Um estudo publicado na revista Nature Medicine revelou que o ChatGPT Health, ferramenta de orientação médica ao consumidor da OpenAI, deixou de encaminhar corretamente usuários para atendimento emergencial em mais da metade dos casos graves testados.
A pesquisa levanta uma questão crítica: até que ponto chatbots de IA podem ser usados com segurança para triagem médica?
Como o estudo foi conduzido
Pesquisadores da Escola de Medicina Icahn no Mount Sinai desenvolveram:
- 60 cenários clínicos
- 21 especialidades médicas
- Classificação validada por 3 médicos independentes
- Diretrizes baseadas em 56 sociedades médicas
Cada caso foi testado sob 16 variações contextuais diferentes (raça, gênero, barreiras de acesso, dinâmica familiar etc.), totalizando 960 interações com o ChatGPT Health.
Resultado principal: padrão em “U invertido”
O desempenho apresentou um padrão descrito como “U invertido”:
- Emergências clássicas (AVC, anafilaxia) → desempenho adequado
- Casos complexos e menos óbvios → falhas frequentes
O dado mais preocupante:
52% das emergências reais foram subclassificadas pelo ChatGPT Health.
Pacientes com condições como:
- Cetoacidose diabética
- Insuficiência respiratória iminente
Foram orientados a buscar avaliação em 24–48 horas, em vez de atendimento imediato no pronto-socorro.
Além disso:
- 35% dos casos não urgentes foram classificados incorretamente.
Viés de ancoragem: influência do contexto narrativo
O estudo identificou forte viés de ancoragem.
Quando familiares minimizavam os sintomas na descrição do caso, o sistema tendia a:
- Reduzir o nível de urgência
- Recomendar cuidados menos imediatos
A razão de chance foi de 11,7 — estatisticamente significativa.
Isso indica que a IA foi excessivamente influenciada pelo tom da narrativa, em vez de se ater apenas aos sinais clínicos.
Sistema de prevenção ao suicídio: inversão preocupante
Outro achado crítico envolveu o protocolo de crise.
O sistema deveria direcionar usuários de alto risco à linha 988 de prevenção ao suicídio.
Porém:
- Alertas apareciam com maior frequência quando não havia descrição clara de método.
- Quando o usuário apresentava plano concreto, o acionamento era menos consistente.
Segundo os pesquisadores, o mecanismo estava invertido em relação ao risco clínico.
Contexto: uso crescente de IA em saúde
O ChatGPT Health foi lançado em janeiro de 2026.

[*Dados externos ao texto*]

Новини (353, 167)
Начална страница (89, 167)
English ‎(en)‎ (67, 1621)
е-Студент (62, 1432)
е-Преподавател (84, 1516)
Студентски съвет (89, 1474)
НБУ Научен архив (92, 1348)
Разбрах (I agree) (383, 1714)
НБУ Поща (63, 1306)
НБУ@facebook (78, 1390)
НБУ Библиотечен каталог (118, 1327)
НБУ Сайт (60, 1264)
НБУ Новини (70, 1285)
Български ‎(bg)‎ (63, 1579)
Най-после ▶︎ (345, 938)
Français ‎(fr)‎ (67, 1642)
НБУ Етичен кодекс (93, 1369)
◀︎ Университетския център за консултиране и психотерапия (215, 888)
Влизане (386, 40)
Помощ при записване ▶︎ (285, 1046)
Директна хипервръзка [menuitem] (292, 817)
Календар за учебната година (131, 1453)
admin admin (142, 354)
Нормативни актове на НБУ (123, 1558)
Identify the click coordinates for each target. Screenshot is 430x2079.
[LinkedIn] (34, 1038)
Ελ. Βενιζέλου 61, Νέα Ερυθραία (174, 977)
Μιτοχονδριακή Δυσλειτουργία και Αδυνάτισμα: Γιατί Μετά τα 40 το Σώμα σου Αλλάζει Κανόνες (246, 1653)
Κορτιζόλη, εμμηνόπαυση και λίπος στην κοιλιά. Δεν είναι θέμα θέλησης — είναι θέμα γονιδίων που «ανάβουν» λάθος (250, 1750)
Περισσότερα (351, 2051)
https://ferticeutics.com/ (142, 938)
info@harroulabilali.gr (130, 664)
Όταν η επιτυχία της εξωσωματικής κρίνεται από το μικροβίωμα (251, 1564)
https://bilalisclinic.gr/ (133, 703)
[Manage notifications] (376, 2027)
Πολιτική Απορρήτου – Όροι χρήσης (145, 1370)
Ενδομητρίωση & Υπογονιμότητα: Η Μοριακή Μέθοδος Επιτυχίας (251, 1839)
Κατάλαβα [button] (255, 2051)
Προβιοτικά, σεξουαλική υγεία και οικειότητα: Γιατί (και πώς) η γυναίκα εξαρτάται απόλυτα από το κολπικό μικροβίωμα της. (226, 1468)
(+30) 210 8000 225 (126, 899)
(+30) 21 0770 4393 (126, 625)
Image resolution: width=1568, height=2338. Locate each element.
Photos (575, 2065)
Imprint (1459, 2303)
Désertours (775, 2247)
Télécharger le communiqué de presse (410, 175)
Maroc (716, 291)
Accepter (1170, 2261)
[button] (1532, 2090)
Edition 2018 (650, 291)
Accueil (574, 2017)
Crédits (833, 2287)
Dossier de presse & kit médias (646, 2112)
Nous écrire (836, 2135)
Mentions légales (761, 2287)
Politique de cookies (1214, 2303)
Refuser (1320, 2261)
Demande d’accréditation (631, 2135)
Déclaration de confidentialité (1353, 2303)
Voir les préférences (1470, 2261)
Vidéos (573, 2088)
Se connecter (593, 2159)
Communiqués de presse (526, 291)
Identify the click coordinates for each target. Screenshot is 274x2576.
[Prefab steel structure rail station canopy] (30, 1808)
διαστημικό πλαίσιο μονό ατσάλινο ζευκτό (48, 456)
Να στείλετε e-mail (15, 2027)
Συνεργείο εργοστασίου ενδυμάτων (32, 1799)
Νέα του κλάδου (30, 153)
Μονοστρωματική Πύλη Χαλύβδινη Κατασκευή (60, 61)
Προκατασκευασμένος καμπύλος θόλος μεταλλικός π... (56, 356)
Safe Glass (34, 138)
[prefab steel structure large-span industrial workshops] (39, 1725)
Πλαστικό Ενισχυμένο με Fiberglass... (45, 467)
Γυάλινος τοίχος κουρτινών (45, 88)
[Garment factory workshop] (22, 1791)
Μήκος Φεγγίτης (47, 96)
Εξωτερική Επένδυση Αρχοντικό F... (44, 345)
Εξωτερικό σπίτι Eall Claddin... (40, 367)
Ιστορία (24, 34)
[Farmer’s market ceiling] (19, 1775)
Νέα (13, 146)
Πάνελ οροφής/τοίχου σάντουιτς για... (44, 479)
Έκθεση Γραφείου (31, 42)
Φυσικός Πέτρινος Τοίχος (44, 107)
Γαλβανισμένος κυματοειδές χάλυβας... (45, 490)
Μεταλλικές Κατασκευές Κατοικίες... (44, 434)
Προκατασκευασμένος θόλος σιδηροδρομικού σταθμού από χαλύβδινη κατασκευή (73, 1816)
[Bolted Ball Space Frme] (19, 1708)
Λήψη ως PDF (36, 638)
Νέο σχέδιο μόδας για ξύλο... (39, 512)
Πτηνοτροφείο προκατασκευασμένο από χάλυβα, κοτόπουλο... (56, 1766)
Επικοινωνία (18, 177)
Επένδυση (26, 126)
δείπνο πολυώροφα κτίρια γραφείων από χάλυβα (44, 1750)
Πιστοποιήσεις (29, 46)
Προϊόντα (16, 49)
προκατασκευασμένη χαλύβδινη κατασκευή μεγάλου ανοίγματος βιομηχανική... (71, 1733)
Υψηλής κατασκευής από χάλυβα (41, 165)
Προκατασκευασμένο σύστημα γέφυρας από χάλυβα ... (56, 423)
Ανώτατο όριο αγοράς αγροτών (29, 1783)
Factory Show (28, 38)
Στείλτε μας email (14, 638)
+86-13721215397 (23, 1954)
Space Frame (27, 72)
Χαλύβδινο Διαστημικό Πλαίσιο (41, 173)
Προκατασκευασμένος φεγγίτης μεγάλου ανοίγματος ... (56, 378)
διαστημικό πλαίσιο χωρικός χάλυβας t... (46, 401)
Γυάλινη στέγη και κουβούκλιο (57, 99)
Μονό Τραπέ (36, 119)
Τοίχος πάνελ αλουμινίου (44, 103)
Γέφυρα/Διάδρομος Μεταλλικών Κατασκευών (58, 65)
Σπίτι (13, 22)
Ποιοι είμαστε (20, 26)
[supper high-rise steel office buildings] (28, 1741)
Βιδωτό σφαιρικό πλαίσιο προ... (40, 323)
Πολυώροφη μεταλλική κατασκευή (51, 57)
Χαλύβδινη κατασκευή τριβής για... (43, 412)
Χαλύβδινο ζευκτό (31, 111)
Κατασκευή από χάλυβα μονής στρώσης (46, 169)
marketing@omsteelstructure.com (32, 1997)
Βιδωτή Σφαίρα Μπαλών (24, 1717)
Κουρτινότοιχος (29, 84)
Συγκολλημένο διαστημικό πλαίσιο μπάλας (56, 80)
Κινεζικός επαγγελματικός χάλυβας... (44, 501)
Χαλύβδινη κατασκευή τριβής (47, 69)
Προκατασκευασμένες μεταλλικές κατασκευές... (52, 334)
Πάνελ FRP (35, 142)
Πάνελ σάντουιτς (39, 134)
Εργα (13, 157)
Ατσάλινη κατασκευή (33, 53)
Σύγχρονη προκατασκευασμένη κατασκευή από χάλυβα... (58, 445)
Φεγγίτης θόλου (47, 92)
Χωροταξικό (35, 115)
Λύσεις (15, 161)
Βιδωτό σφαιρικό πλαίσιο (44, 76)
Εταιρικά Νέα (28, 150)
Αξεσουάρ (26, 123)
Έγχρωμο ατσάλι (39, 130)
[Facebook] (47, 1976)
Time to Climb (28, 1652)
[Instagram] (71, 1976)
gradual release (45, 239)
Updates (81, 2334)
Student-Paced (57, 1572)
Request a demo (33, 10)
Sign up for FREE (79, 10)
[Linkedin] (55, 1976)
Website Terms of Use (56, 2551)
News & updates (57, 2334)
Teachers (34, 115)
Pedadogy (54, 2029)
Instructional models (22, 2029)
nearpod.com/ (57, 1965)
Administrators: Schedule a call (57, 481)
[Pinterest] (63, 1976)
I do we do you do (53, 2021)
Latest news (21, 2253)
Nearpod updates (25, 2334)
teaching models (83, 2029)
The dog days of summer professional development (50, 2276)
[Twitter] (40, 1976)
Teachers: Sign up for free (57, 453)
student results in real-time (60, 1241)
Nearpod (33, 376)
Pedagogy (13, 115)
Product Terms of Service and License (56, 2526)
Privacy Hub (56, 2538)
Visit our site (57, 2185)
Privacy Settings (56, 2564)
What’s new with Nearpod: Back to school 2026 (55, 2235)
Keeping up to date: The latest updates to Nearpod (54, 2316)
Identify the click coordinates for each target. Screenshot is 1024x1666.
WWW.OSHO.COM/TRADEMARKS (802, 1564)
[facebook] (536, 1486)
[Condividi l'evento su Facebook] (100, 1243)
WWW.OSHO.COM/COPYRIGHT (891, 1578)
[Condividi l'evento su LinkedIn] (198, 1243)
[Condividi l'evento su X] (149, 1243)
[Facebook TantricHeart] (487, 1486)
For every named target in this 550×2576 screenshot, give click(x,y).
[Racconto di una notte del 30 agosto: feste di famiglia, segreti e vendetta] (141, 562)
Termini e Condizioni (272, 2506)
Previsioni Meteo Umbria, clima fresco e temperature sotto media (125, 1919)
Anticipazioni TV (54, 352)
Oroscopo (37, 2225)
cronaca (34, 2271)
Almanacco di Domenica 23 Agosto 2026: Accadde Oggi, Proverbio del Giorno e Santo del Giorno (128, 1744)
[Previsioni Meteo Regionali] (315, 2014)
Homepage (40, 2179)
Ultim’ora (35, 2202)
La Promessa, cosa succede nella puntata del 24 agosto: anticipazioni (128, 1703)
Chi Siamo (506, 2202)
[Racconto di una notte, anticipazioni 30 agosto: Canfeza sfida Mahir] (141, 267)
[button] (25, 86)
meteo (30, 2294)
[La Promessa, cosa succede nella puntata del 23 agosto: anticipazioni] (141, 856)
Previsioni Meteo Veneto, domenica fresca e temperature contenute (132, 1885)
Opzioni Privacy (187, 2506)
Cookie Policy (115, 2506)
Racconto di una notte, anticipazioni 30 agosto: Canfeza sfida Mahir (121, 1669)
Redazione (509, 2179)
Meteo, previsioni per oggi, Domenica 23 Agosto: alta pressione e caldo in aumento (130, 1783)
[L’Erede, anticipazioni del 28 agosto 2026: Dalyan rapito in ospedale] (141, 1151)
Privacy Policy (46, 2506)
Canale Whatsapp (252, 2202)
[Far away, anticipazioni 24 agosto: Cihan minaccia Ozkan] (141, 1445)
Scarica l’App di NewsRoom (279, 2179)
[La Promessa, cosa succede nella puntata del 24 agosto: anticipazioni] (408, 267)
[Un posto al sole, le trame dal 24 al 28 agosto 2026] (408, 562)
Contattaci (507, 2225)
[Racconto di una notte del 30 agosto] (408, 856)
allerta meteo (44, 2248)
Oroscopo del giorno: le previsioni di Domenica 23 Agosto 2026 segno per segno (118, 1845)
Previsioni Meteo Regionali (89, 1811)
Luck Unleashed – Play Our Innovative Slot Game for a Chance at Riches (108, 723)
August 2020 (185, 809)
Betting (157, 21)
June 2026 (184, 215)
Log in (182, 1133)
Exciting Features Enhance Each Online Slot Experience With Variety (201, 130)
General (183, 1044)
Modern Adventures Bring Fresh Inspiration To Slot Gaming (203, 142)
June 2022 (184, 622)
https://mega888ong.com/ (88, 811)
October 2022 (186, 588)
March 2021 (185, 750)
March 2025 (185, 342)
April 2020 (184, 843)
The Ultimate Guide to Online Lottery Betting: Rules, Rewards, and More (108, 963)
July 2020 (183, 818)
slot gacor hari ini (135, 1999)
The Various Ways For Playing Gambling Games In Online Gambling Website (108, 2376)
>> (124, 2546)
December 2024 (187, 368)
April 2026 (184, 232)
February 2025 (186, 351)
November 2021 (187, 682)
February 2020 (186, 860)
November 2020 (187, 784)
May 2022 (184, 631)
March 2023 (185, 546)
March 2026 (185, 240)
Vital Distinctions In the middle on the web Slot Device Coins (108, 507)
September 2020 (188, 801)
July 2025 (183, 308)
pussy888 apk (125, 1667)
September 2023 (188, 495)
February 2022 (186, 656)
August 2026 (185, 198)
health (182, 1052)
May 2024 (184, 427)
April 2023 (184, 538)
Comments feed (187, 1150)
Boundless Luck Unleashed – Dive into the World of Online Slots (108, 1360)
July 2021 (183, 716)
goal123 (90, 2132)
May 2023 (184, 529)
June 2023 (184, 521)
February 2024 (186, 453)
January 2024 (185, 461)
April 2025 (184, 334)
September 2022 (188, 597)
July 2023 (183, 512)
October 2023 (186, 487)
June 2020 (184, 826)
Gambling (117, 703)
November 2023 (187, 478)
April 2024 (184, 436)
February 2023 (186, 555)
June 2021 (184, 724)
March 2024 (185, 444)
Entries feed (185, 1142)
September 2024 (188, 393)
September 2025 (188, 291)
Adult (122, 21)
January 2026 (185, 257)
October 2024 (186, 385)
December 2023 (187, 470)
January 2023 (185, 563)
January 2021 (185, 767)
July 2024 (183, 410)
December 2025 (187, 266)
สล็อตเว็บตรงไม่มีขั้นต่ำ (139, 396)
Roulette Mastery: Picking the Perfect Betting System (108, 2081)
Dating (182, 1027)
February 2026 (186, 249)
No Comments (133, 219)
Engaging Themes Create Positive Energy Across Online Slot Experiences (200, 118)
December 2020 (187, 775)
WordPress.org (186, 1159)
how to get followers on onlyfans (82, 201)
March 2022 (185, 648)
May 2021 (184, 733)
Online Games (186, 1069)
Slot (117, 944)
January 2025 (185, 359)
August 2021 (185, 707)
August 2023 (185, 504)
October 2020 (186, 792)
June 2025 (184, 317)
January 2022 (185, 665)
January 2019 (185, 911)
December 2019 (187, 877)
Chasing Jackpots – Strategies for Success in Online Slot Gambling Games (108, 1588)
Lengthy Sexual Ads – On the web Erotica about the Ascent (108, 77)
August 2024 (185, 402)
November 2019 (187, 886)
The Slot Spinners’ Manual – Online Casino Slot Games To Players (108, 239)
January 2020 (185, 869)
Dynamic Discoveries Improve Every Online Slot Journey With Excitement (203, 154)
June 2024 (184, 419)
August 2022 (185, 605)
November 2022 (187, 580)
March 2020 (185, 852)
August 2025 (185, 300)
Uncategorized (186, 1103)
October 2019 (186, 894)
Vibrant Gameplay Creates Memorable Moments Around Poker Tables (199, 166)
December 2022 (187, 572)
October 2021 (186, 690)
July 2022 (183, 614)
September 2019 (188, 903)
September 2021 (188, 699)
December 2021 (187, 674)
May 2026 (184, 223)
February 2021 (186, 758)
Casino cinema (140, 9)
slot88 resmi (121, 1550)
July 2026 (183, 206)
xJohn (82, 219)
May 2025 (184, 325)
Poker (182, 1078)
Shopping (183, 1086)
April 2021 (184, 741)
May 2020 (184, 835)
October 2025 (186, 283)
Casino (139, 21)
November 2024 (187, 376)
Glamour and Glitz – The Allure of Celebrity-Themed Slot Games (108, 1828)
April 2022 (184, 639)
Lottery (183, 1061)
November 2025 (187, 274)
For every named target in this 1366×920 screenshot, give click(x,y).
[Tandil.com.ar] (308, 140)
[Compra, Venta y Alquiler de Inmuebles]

A OpenAI reportou que cerca de 40 milhões de pessoas utilizam o ChatGPT diariamente para questões de saúde.
Paralelamente, a organização ECRI classificou o uso inadequado de chatbots médicos como o principal risco tecnológico em saúde para 2026.
O alerta é claro:
A adoção está avançando mais rápido que a validação clínica robusta.
Não houve evidência estatística de viés racial ou de gênero
O estudo não encontrou efeitos estatisticamente detectáveis relacionados a:
- Raça
- Gênero
- Barreiras socioeconômicas
Contudo, os intervalos de confiança não descartam diferenças clinicamente relevantes.
Pesquisas futuras devem aprofundar essa análise.
O que isso significa na prática?
A IA do ChatGPT Health demonstrou:
Boa performance em emergências clássicas
Dificuldade em quadros complexos
Sensibilidade excessiva à forma como sintomas são descritos
Inconsistência em protocolos de crise
Isso indica que:
Triagem médica automatizada ainda não substitui julgamento clínico humano.
O dilema estrutural
Ferramentas de saúde baseadas em IA enfrentam três desafios principais:
Ambiguidade clínica
Linguagem subjetiva dos usuários
Necessidade de sensibilidade contextual sem perder rigor técnico
Enquanto modelos generativos são probabilísticos, decisões médicas exigem tolerância mínima a erro.
Implicações para regulação
O estudo pode acelerar debates sobre:
- Regulamentação de IA em saúde
- Certificação clínica obrigatória
- Limitações de uso para consumidores
- Responsabilidade legal
À medida que milhões usam chatbots como primeira linha de orientação, falhas de triagem podem ter consequências graves.
O estudo publicado na Nature Medicine não sugere que a IA não tenha lugar na saúde.
Mas indica claramente que:
Ferramentas de triagem automatizada ainda não são confiáveis como substitutas de avaliação médica presencial.
IA pode auxiliar.
Pode orientar.
Pode educar.
Mas, quando se trata de emergências médicas complexas, a margem de erro precisa ser praticamente zero.
E esse padrão ainda não foi alcançado.